Inflation Canada
in response to
by
posted on
Apr 15, 2009 09:23PM
We may not make much money, but we sure have a lot of fun!
I'm curious about everyone's take on inflation in Canada over the next several years. I confess it's partly because I'm considering mortgage options right now, in addition to being an investor in precious metals.
According to Statistics Canada, the increase in M1 for 2007-2008 was 8%, the increase in M2 was 9%, and M3 was 12%. http://www40.statcan.gc.ca/l01/cst01...
The government has so far promised to engage in stimulus spending to the tune of 20 billion. http://www.actionplan.gc.ca/eng/feat...
The government is also likely to face dwindling revenues from a smaller taxation base, and I've heard a 2009 deficit of 40 billion bandied about in the media if there are no cutbacks.
It does seem inflationary, even puzzlingly so, because I am not aware of a need to print more money in Canada in the last three years. Perhaps the government was trying to maintain a low valuation peg to the U.S. dollar. Perhaps it was just making the deficit seem better by printing money instead of saving it. But it is nowhere near as inflationary as the U.S. M3 figure of 16% and recent M1 figure of 17% And who knows what it will be by year end.
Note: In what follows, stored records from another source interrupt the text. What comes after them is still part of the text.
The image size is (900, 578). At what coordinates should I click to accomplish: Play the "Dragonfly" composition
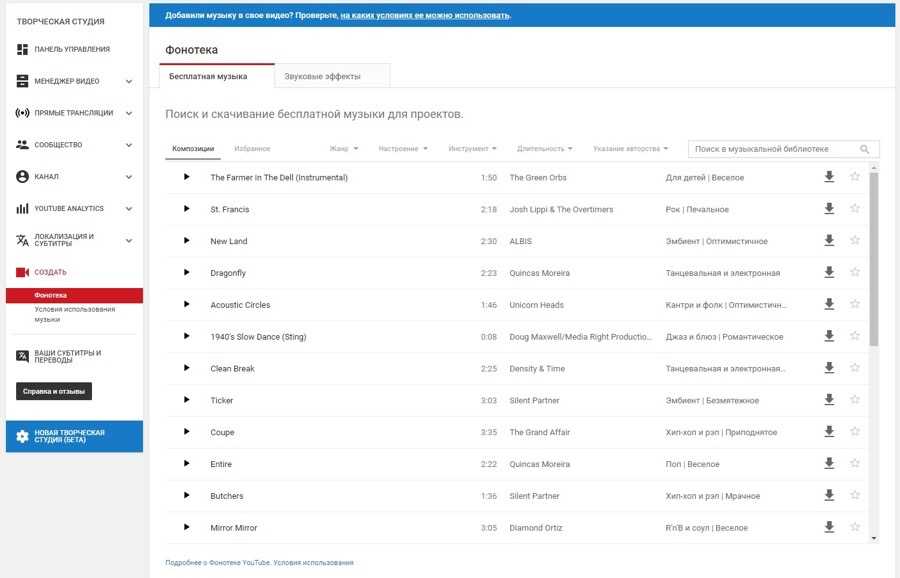coord(186,273)
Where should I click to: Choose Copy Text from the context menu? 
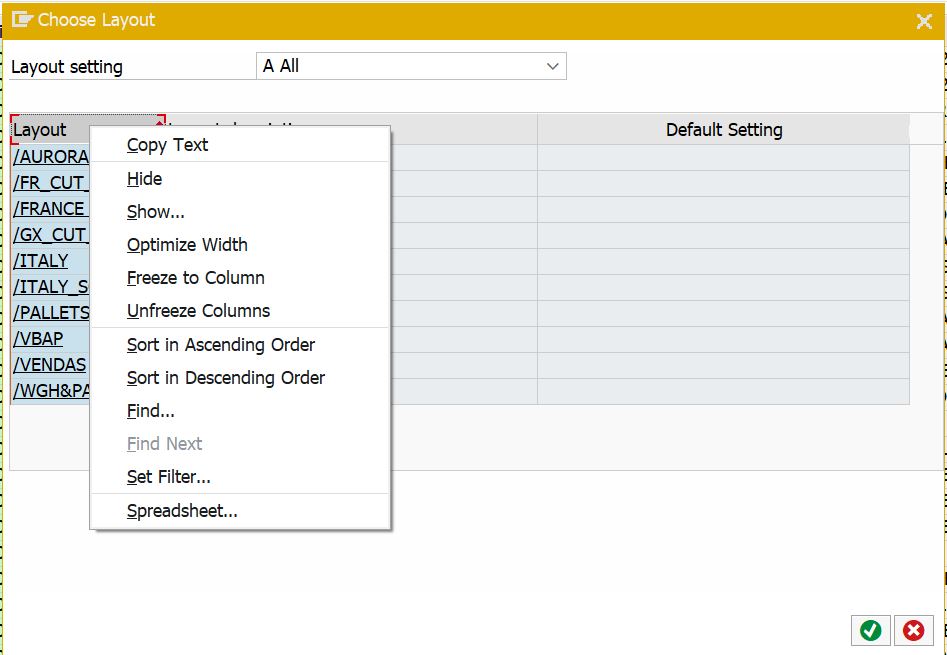point(166,145)
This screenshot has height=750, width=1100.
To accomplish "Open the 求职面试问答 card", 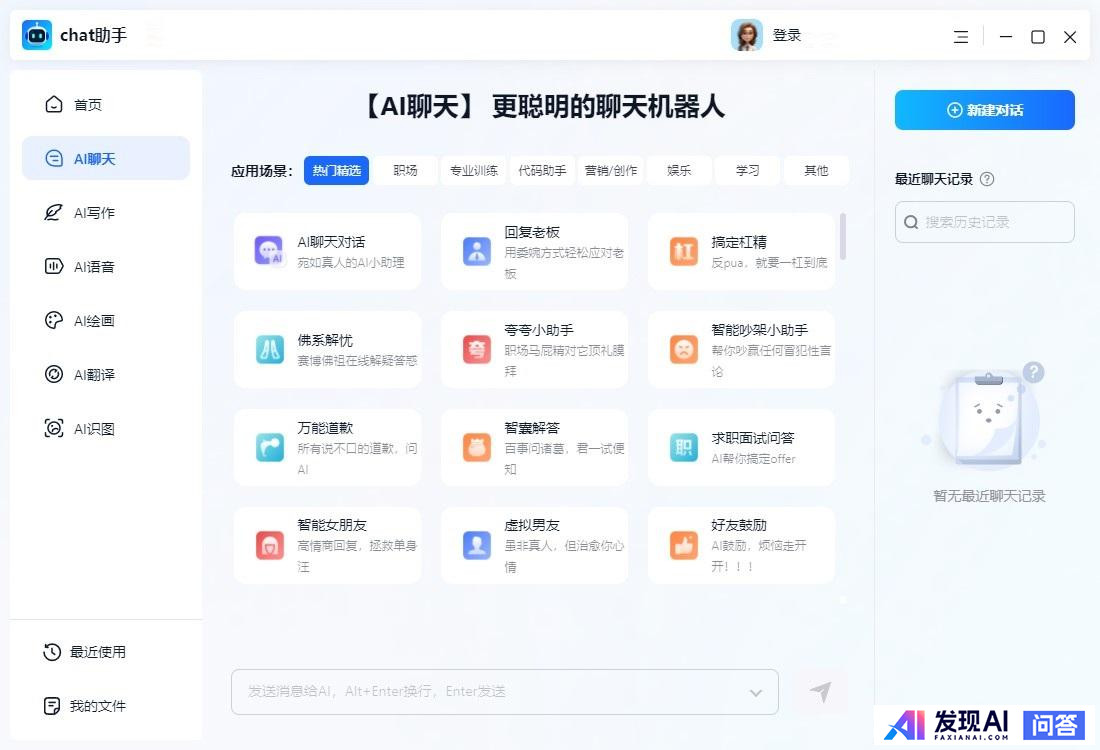I will (741, 448).
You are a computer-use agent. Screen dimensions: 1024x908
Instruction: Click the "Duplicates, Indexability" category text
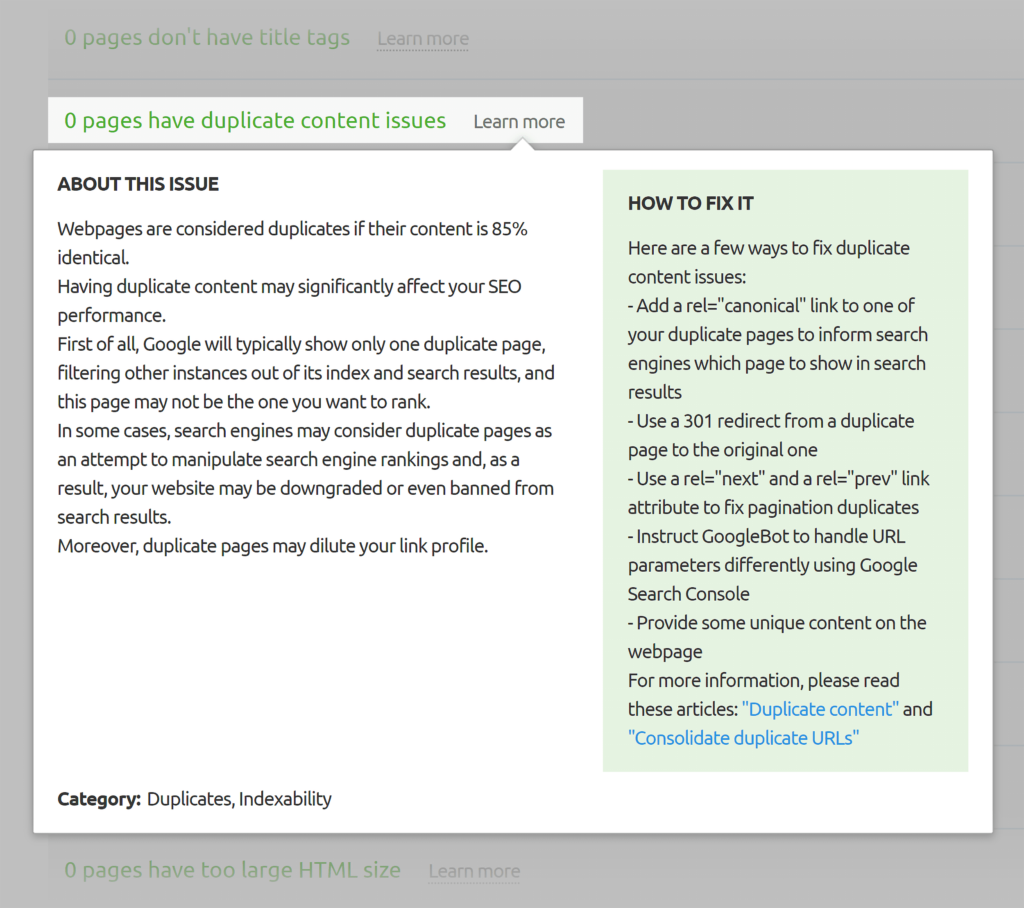(239, 799)
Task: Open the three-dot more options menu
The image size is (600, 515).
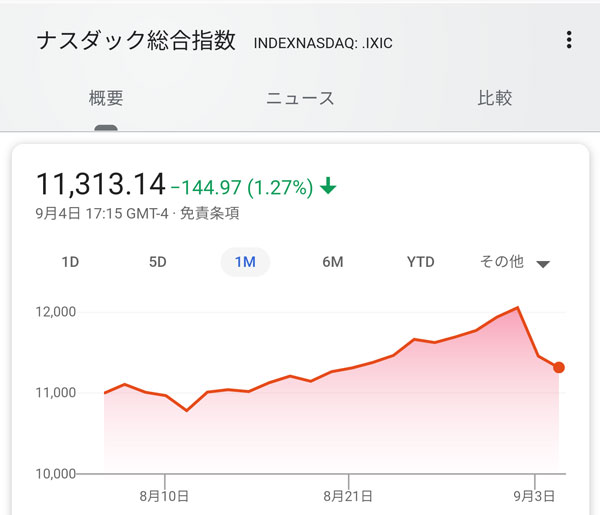Action: (569, 40)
http://www.shadowstats.com/alternate...
My take:
I don't think Canada will experience extreme hyperinflation. I think we will experience 8-9% inflation rates, starting about two years out. Not nice, but not as bad as what the U.S. will encounter. I just don't see the impetus for inflation short term here.
I am a bit surprised, though, that the Canadian Government is going very firmly down the inflationary road, and was doing so before this crisis. Isn't a 1-2% monetary growth rate supposed to be a better target?